The accuracy of complex RFL and mTERF gene cluster assemblies has been significantly enhanced due to advancements in sequencing and assembly strategies tailored to cereal genomes rich in repetitive sequences. This is evident in the number of RFL genes obtained through four distinct assemblies. Refined reference genome assemblies, in conjunction with extensive pan-genomic and pan-transcriptomic datasets featuring long read-length sequences, will prove invaluable in unraveling the diversity and expansion of RFL and mTERF genes in cereals.

Mitochondrial Sequence Evolution and Its Impact on CMS Trait Maintenance

Rearrangements in the mitochondrial genome are a common occurrence in plants and often lead to the emergence of new open reading frames (ORFs), some of which contribute to male sterility. All known CMS genes exhibit mosaic structures, granting male-sterile plants an advantage over hermaphrodites in seed production by redirecting the energy allocated to pollen development toward seed production. This, in turn, promotes the transmission of the CMS mitochondrial genome through maternal inheritance. Nevertheless, the consequent proliferation of male-sterile plants creates significant selection pressure in favor of Rf genes, which act to counteract CMS. These Rf-carrying plants can then pollinate the male-sterile individuals that do not carry Rf genes.

Notably, in the context of the Ogu-CMS system in radish, a recent discovery pinpointed a single nucleotide substitution within the orf138 gene sequence as the trigger for male sterility.
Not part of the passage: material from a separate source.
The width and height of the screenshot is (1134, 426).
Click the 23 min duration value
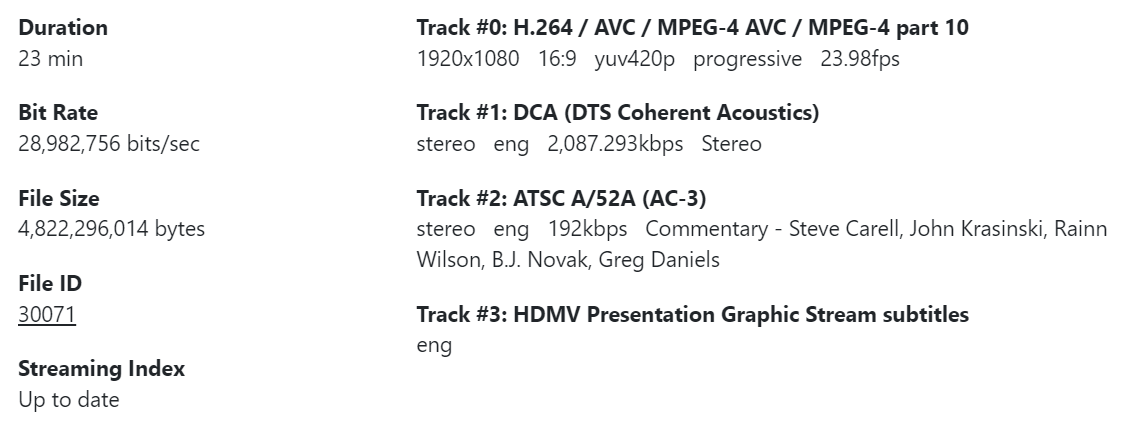point(51,59)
Intriguingly, this mutation was found within the binding site of the recovery protein Rfo and resulted in a significant reduction in Rfo's affinity for this site. Furthermore, this study unveiled a new restoration gene, Rfs, which is capable of effectively suppressing sterility induced by the mutated orf138.

Mitochondrial-nuclear genome interactions in CMS and fertility restoration in plants.Mitochondrial-nuclear genome interactions in CMS and fertility restoration in plants. (Melonek et al., 2022)

Comparative investigations into reference genome sequences and pan-genomic data have unveiled a substantial proliferation and extraordinary diversity within the RFL and mTERF gene families, which serve as the primary reservoirs of fertility restoration genes in cereal crops. Looking ahead, the integration of genome-wide association studies with advanced long-read sequencing technologies is poised to expedite the identification and characterization of novel restoration genes, poised to enhance hybrid breeding programs. Furthermore, these breakthroughs promise to yield fresh insights into the mechanisms by which nuclear Rf genes effectively mitigate CMS-related traits.


  1. Melonek, Joanna, and Ian Small. "Triticeae genome sequences reveal huge expansions of gene families implicated in fertility restoration." Current Opinion in Plant Biology 66 (2022): 102166.